Artinya: "Sesungguhnya orang-orang yang menyakiti Allah dan Rasulul-Nya, Allah melaknat mereka di dunia dan akhirat dan Allah menyiapkan kepada mereka adzab yang hina". (QS. Al-Ahzab 57)


Kekuatan Hadits Hammad

Hadits riwayat Imam Muslim dari "Hammad" :


أَنَّ رَجُلًا قَالَ يَا رَسُولَ اللَّهِ أَيْنَ أَبِي قَالَ فِي النَّارِ فَلَمَّا قَفَّى دَعَاهُ فَقَالَ إِنَّ أَبِي وَأَبَاكَ فِي النَّارِ


Artinya: Bahwasanya seorang laki-laki bertanya kepada Rasulullah "Ya, Rasulullah, di mana keberadaan ayahku?" Rasulullah menjawab: "dia di neraka". Maka, ketika orang tersebut hendak beranjak, Rasulullah memanggilnya seraya berkata, "sesungguhnya ayahku dan ayahmu di neraka".
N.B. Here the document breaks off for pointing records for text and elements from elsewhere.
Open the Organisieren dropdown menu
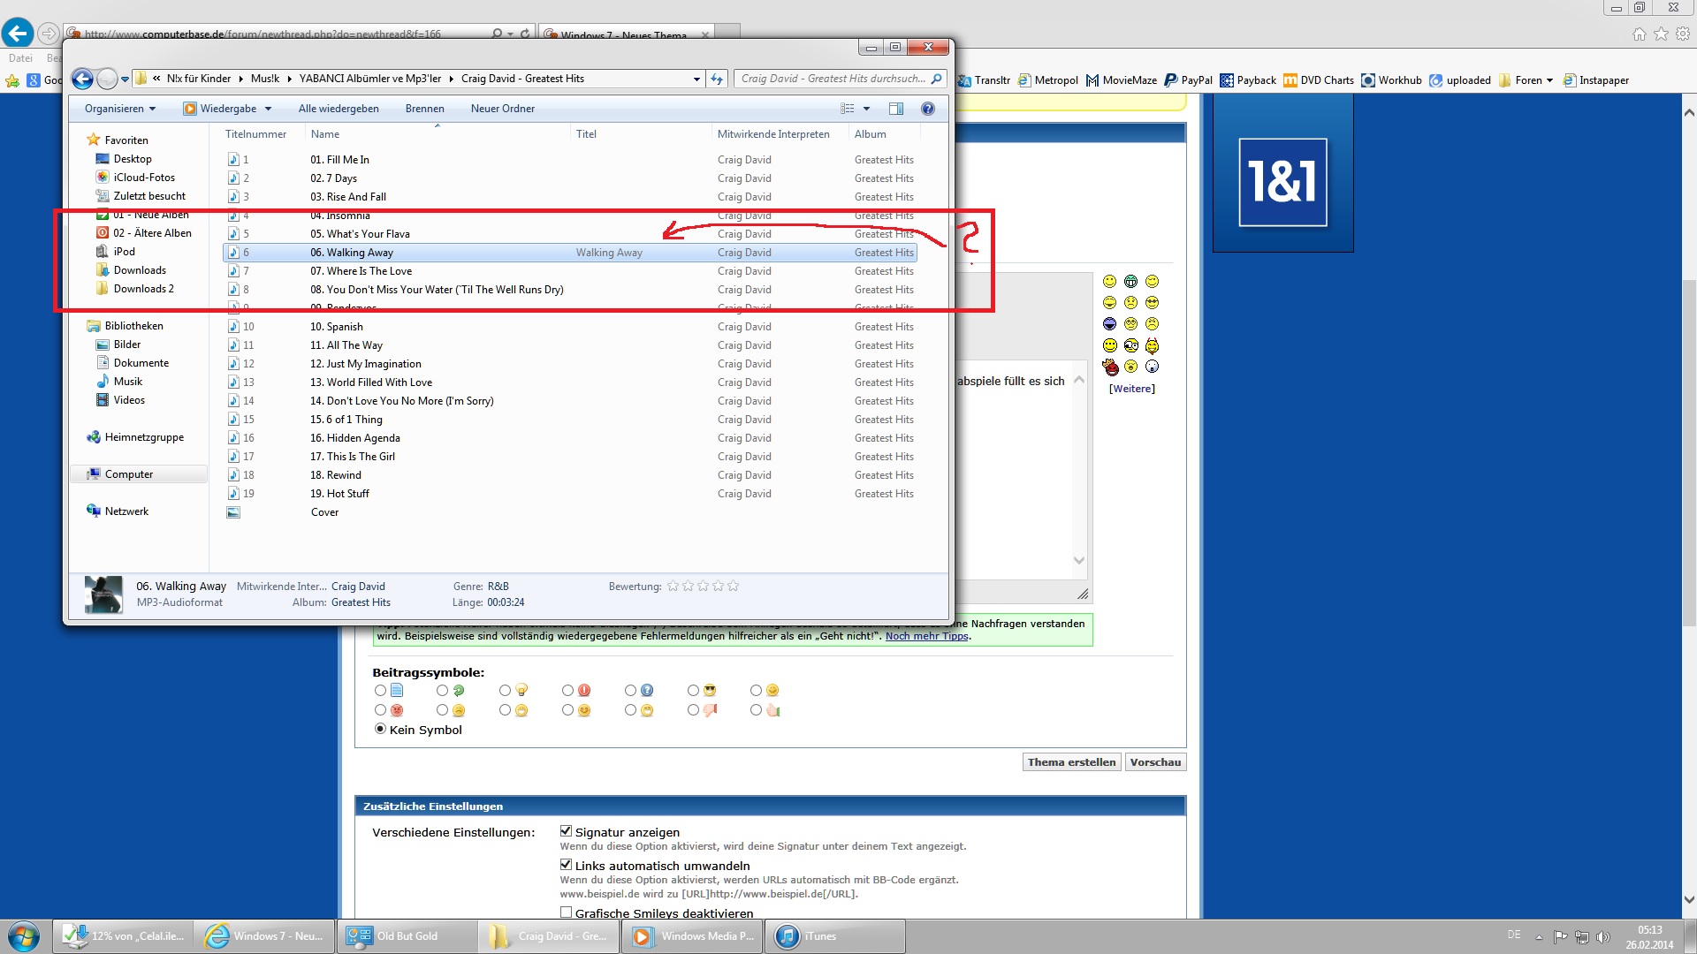coord(119,109)
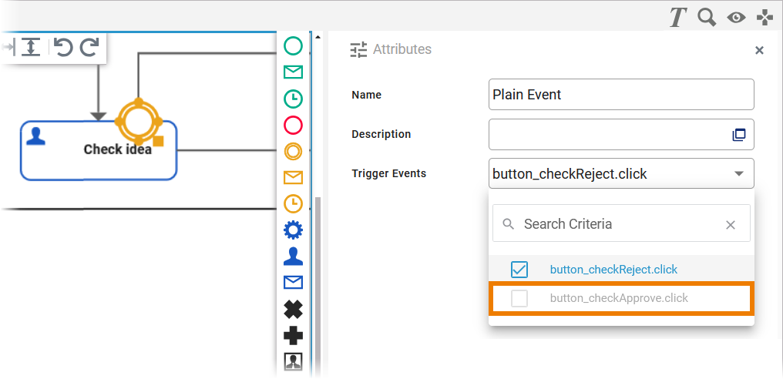
Task: Select the parallel gateway plus icon
Action: [x=293, y=336]
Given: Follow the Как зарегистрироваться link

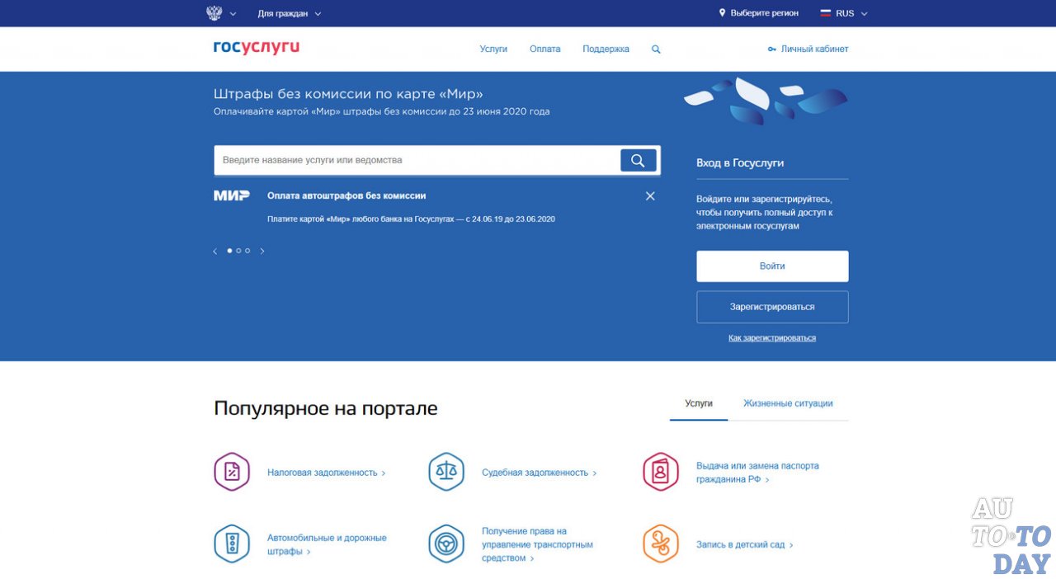Looking at the screenshot, I should 772,337.
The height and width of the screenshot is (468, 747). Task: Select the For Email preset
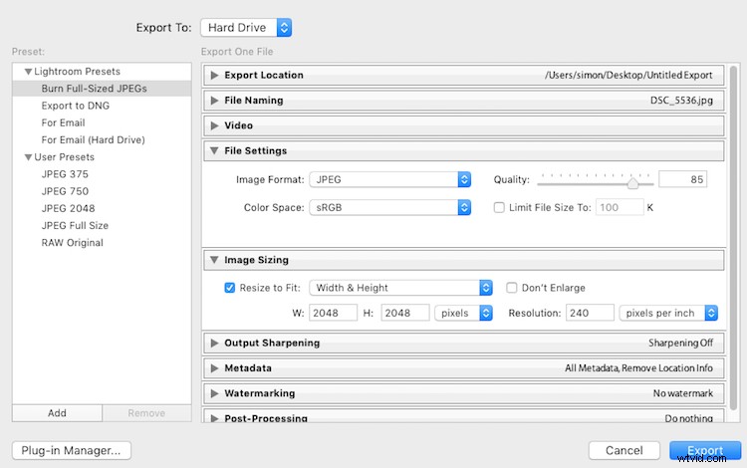click(64, 122)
Imam As-Suyuthi (penutup amirul mukminin fil hadits) menerangkan bahwa Hammad ialah perowi hadits di atas ia diragukan oleh para ahli hadits dan hanya diriwayatkan oleh Imam Muslim saja. Padahal, banyak riwayat lain yang jauh lebih kuat dari pada Hammad, seperti riwayat Ma’mar dari Anas, dan riwayat al-Baihaqi dari Sa’ad bin Abi Waqosh:


“اِنَّ اَعْرَابِيًّا قَالَ لِرَسُوْلِ الله اَيْنَ اَبِي قَالَ فِي النَّارِ قَالَ فَأَيْنَ اَبُوْكَ قَالَ حَيْثُمَا مَرَرْتَ بِقَبْرِ كَافِرٍ فَبَشِّّرْهُ بِالنَّارِ”
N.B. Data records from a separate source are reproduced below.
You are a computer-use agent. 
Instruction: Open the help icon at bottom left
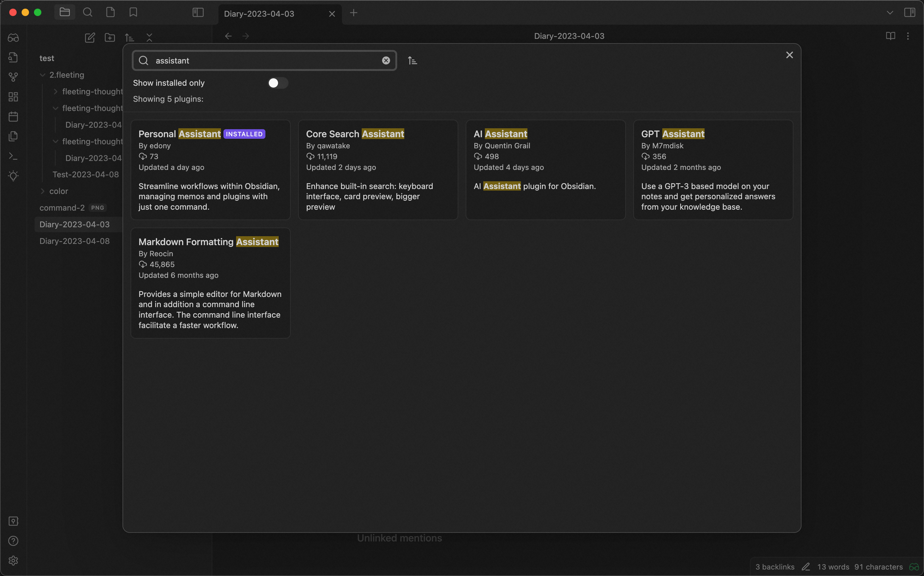[13, 541]
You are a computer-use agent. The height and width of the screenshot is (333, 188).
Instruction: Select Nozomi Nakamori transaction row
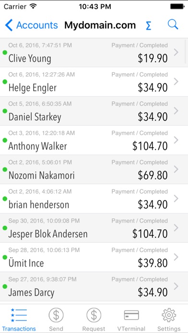coord(94,169)

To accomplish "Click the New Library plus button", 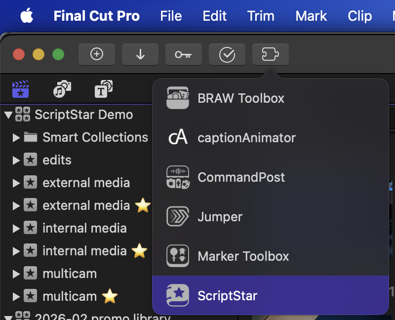I will coord(97,54).
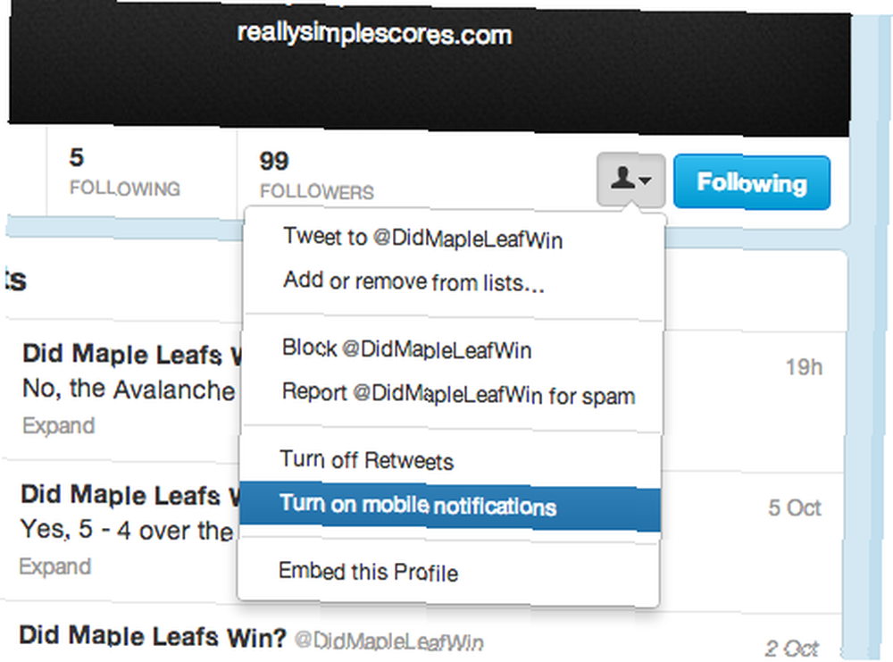Screen dimensions: 893x662
Task: Expand the Avalanche tweet
Action: [58, 425]
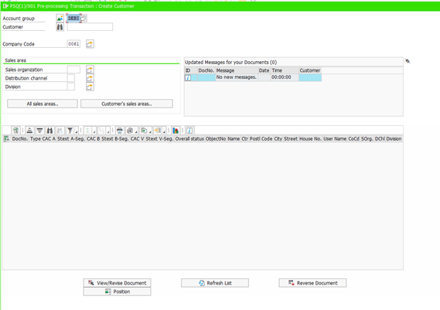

Artinya: Sesungguhnya A’robi berkata kepada Rasulullah SAW "dimana ayahku?" Rasulullah SAW menjawab: "dia di neraka", si A’robi pun bertanya kembali "di mana Ayahmu?", Rasulullah pun menjawab, "sekiranya kamu melewati kuburan orang kafir, maka berilah kabar gembira dengan neraka"


Riwayat di atas tidak menyebutkan bahwasannya ayah Nabi di neraka. Dan Ma’mar dan Baihaqi disepakati oleh ahli hadits san lebih kuat riwayatnya dari Hammad, sehingga riwayat dari Ma’mar dan Baihaqi ini harus didahulukan dari pada riwayat Hammad.


Pandangan Ilmiah
Kami sengaja memberikan judul "Pandangan Ilmiah", karena kami dan anda (sebagian) bukanlah Ahli hadits dan pula orang yang hidup di Jaman Nabi. Maka kami akan menambahkan bebrapa hal yang mampu ditangkap dan lebih Rasional.

Allah SWT berfirman:


يَا أَيُّهَا الَّذِينَ آَمَنُوا إِنَّمَا الْمُشْرِكُونَ نَجَسٌ

Artinya: "Hai orang-orang yang beriman, Sesungguhnya orang-orang yang musyrik itu najis." (QS. At-Taubah: 28)

Perlu kita sampaikan lagi, bahwa Ayah nabi Muhammad S.A.W adalah 'ABDULLAH' dan itu mungkin sudah menjadi sebuah kecukupan untuk membuktikan bahwa orang tua nabi adalah dari kalangan orang yang beriman. Adapun untuk lebih jelasnya, silahkan anda pelajari kitab "Masaliku al-Hunafa fi Waalidai al-Musthafa” Karya Imam As-Suyuthi.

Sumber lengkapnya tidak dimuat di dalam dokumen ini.